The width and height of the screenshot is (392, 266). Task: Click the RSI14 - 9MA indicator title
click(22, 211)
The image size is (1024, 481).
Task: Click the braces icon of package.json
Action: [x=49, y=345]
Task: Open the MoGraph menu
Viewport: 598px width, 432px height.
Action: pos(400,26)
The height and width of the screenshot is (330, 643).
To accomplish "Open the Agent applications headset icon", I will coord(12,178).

● **Aim of the task**
The answer must reproduce all of the entries exactly.

● **Result**
The width and height of the screenshot is (392, 266). Task: Click the RSI14 - 9MA indicator title
click(22, 211)
The image size is (1024, 481).
Task: Click the braces icon of package.json
Action: [x=49, y=345]
Task: Open the MoGraph menu
Viewport: 598px width, 432px height.
Action: pos(400,26)
The height and width of the screenshot is (330, 643).
To accomplish "Open the Agent applications headset icon", I will coord(12,178).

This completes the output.